## [Your objective]
Repeat the listing below verbatim, without its images.

○ ○ ○ ○ ○ ○ ○

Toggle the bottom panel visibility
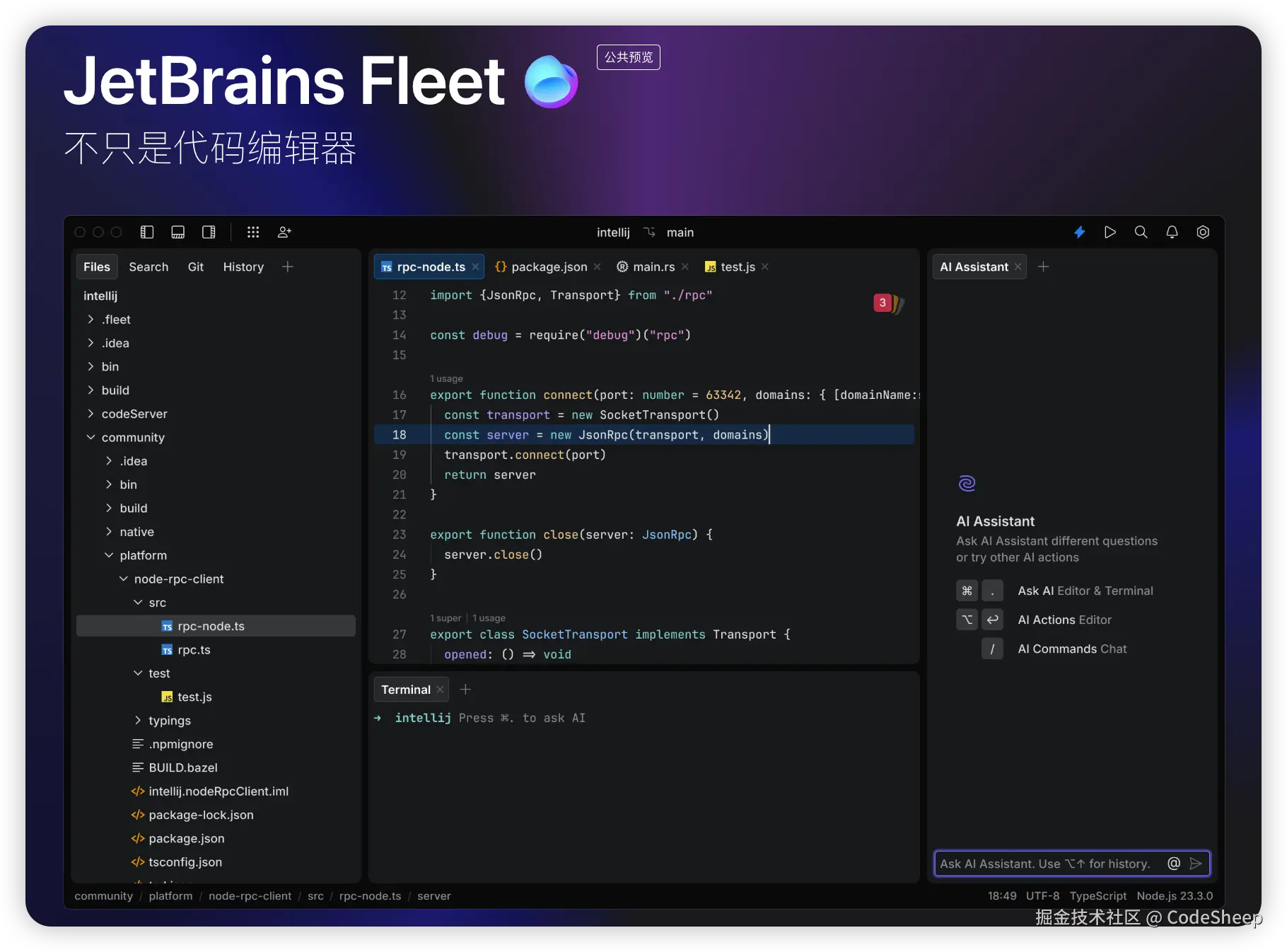Viewport: 1287px width, 952px height. click(x=178, y=232)
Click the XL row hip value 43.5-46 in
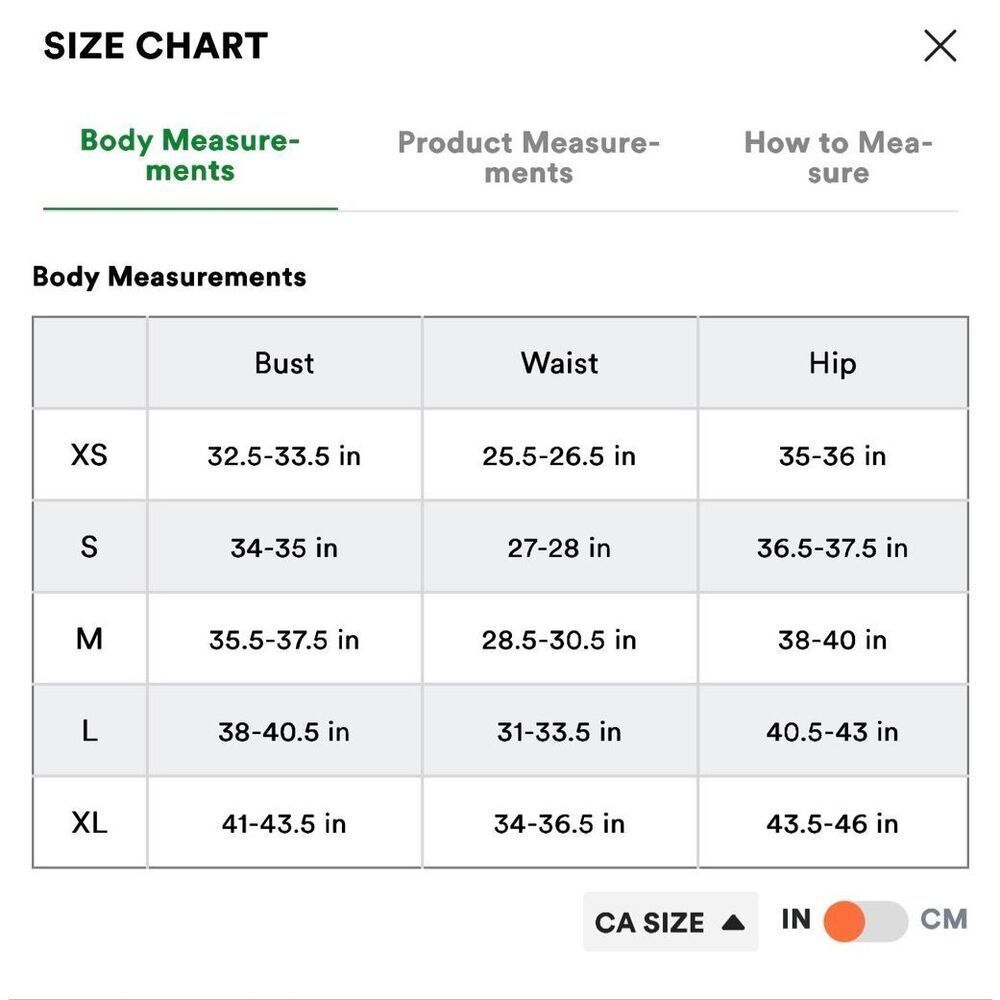 click(x=832, y=823)
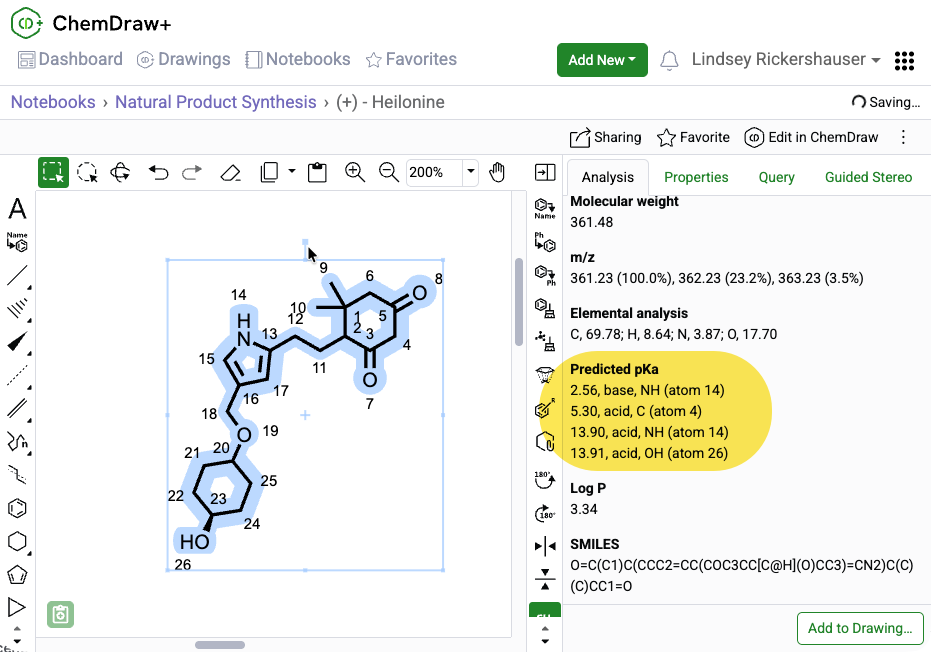Select the Hand pan tool
This screenshot has height=652, width=931.
click(497, 172)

○ ○ ○ ○ ○ ○ ○

## [Output of the exercise]
Toggle the bottom panel visibility
Viewport: 1287px width, 952px height. click(x=178, y=232)
Click the XL row hip value 43.5-46 in
 click(x=832, y=823)
Select the Hand pan tool
This screenshot has height=652, width=931.
click(497, 172)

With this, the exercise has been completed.